Postman for AI
Design, evaluate, and debug LLM scenarios and AI agents across providers — entirely on your machine.
Public beta. Core features work and are actively used, but this is early software — things may break and APIs may change. Open a bug report if you hit an issue. We'd love your feedback.
If Reticle is useful, please consider starring the repo ⭐
Website · Download · Quick Start · Report a bug
AI development tooling is fragmented. Provider playgrounds, eval frameworks, cloud-hosted observability platforms — each solves one piece of the development workflow.
There's no unified environment that takes you from designing a prompt or agent, through debugging and evaluation, to shipping with confidence that nothing broke — all in one place.
Reticle is that environment. And it runs entirely on your machine, so your prompts, agents, and data stay yours.
Reticle is a desktop app — everything runs locally, no account required, no context switching between tools.
Design LLM scenarios with system prompts, variables, multi-turn history, tool calling, files, and full model control — provider, variant, temperature, seed, max tokens. Run the same scenario against OpenAI, Anthropic, and Google models and compare outputs, latency, and cost side by side.
Define AI agents with goals, system instructions, tools, memory. Give your agent a task and see them execute step by step, inspect every tool call and intermediate output, and debug exactly where things go wrong. Default Agent architecture is ReAct (aka ToolLoopAgent), however more agent architectures can be introduced in the future.
In production AI systems, evals are the only way to know if your scenario or agent still does what it was designed to do after a prompt tweak, a model upgrade, or a tool change. Without them, every change is a guess.
Reticle lets you build eval datasets directly in the app, paste them in, or import from JSON and CSV. Run your scenarios and agents against those datasets and assert on the outputs — contains, equals, not_contains, LLM judge, tool_called, tool_not_called, JSON schema, tool_sequence, and more. Ship with confidence instead of hope.
Every LLM call tracks input and output token usage. Cost is estimated based on token counts and model pricing — not exact billing data from the provider, but accurate enough to understand what your scenarios, agent runs, and evals actually cost and where the spend is going.
Define tools globally and reuse them across any scenario or agent, or scope them locally to a specific scenario or agent when they're only relevant there.
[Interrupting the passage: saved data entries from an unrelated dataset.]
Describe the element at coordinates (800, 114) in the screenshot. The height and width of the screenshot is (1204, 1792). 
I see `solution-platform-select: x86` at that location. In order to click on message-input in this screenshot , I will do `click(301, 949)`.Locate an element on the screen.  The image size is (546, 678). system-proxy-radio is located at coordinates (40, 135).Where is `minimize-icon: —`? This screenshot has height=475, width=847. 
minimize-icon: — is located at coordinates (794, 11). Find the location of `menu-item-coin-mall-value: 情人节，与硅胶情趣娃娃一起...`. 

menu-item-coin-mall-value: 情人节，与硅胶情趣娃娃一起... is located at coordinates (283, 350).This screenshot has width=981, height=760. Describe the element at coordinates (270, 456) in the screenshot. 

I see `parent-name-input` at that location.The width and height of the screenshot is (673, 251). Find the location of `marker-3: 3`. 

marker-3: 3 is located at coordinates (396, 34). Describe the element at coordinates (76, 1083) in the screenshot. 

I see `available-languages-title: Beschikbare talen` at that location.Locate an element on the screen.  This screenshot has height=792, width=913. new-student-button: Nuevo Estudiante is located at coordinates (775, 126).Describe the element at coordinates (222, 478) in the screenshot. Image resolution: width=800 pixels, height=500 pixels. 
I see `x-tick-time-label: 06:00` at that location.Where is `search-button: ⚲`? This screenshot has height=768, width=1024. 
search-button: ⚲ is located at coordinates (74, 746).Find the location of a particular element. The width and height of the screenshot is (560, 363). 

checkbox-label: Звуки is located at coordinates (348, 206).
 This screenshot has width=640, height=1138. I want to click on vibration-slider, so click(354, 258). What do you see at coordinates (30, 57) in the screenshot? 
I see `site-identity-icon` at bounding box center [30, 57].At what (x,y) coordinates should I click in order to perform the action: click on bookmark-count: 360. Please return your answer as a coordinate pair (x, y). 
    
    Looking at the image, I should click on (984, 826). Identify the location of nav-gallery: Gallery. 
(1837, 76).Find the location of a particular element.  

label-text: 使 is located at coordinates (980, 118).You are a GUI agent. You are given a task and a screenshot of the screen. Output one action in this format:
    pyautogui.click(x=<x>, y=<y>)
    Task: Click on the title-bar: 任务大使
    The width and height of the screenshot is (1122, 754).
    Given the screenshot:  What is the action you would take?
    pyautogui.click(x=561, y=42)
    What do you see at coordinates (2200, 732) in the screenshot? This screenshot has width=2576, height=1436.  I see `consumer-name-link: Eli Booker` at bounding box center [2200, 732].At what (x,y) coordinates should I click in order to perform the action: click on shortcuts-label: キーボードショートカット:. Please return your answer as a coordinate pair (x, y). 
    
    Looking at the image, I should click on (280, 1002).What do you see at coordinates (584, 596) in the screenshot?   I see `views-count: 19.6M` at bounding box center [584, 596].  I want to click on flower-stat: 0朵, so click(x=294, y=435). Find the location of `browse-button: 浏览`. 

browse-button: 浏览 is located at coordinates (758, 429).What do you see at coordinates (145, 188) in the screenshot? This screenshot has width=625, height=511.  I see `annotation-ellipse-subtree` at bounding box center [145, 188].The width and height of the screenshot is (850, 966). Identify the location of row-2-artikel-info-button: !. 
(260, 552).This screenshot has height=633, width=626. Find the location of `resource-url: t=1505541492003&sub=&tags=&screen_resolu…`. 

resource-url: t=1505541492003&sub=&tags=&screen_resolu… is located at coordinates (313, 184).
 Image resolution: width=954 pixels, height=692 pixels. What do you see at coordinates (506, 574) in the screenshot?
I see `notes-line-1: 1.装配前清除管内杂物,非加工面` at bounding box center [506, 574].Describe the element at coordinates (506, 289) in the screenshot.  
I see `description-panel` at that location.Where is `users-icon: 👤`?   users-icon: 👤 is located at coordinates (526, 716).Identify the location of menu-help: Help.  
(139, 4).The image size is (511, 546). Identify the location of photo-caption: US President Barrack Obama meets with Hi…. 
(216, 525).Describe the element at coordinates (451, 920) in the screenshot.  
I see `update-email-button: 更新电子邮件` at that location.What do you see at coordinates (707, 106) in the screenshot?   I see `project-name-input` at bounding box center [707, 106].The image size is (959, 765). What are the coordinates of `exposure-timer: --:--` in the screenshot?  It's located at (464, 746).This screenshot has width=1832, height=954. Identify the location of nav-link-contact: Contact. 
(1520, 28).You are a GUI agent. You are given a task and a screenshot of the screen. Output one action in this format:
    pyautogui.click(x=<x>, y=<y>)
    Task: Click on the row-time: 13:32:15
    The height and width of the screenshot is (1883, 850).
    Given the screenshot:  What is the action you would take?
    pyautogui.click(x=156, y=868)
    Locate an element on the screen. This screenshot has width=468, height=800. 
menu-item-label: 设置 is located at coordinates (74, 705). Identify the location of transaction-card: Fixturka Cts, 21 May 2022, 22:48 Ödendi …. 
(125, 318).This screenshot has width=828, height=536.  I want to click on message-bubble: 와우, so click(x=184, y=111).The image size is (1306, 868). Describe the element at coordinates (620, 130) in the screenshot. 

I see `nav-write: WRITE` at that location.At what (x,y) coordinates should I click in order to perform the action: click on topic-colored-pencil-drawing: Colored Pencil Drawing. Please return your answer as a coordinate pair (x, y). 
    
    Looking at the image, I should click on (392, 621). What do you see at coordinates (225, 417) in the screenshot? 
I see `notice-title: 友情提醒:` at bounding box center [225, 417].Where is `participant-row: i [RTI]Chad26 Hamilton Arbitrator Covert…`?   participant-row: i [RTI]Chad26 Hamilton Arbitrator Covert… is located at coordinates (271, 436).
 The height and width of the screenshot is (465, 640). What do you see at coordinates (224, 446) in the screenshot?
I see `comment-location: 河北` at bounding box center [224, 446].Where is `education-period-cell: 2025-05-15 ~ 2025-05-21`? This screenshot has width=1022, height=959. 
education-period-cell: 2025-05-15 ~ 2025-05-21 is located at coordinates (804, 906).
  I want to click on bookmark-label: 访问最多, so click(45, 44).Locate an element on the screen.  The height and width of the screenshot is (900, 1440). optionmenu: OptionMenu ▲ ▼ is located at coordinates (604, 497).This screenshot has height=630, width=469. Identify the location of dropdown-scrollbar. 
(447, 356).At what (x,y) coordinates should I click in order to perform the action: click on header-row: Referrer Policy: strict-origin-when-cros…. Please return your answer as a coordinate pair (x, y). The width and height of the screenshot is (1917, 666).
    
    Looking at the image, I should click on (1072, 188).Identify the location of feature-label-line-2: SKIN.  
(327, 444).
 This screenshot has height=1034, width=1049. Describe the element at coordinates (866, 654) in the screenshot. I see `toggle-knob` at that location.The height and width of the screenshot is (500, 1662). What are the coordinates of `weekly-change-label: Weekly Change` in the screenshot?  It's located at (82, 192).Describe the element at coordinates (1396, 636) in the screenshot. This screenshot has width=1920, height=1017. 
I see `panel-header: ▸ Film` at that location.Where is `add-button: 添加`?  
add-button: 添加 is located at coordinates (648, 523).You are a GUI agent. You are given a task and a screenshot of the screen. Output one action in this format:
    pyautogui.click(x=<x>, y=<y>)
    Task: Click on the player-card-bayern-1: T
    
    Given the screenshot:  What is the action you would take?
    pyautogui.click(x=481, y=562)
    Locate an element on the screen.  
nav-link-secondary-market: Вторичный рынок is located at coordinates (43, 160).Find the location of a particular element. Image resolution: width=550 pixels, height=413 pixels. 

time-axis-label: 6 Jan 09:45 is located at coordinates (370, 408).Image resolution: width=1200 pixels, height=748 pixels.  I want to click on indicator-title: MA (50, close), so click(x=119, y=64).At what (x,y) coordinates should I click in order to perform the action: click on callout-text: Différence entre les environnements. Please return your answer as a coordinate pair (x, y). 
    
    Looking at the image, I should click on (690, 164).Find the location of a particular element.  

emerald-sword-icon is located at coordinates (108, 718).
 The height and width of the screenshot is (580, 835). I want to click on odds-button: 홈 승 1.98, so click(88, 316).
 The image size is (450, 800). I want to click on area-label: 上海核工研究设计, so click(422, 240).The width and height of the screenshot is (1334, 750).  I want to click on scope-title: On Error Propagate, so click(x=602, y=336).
Each tool has two execution modes. If the goal is to test LLM reasoning and response quality, mock the tool with a fixed JSON response — the model sees a realistic tool result without any risk of real failures or side effects. If the goal is end-to-end validation, provide a real JavaScript implementation and the tool will be executed during the run, giving the model actual live data to work with.
Build a library of battle-tested building blocks and stop copy-pasting prompts across projects. Templates support {{variables}} that get filled in at runtime, and can be attached to multiple scenarios — so when a core prompt improves, every scenario that uses it benefits immediately.
Every scenario and agent execution is automatically recorded and stored locally. Full inputs, outputs, execution traces, tool calls, token usage, and cost — all preserved. Go back and re-inspect any previous run at any time, compare how the same scenario behaved across different models, or trace exactly what an agent did three iterations ago.
API keys, environment variables, scenarios, agents, and the entire run history are stored locally in a SQLite database on your machine — nothing is ever sent to an external server. API keys are injected at runtime via a local proxy, so they never touch the frontend or any network layer outside your device. Reticle is secure by default, giving you the freedom to experiment without worrying about where your data ends up.
Get the latest release from reticle.run or the Releases page.
| Platform | Format |
|---|---|
| macOS (Apple Silicon) | .dmg |
| macOS (Intel) | .dmg |
| Linux | .AppImage / .deb |
| Windows | .msi |
# Prerequisites: Rust, Bun
git clone https://github.com/fwdai/reticle
cd reticle
bun install
bun run setup # downloads Deno sidecar
bun run tauri devIssues and PRs are welcome. For anything significant, open an issue first so we can align on direction before you invest time in it.
bun run dev # frontend only
bun run tauri dev # full app with hot reload
bun run test # unit tests
bun run test:e2e # end-to-end tests (requires built binary)MIT — LICENSE
Built for engineers who want to know what their AI is actually doing.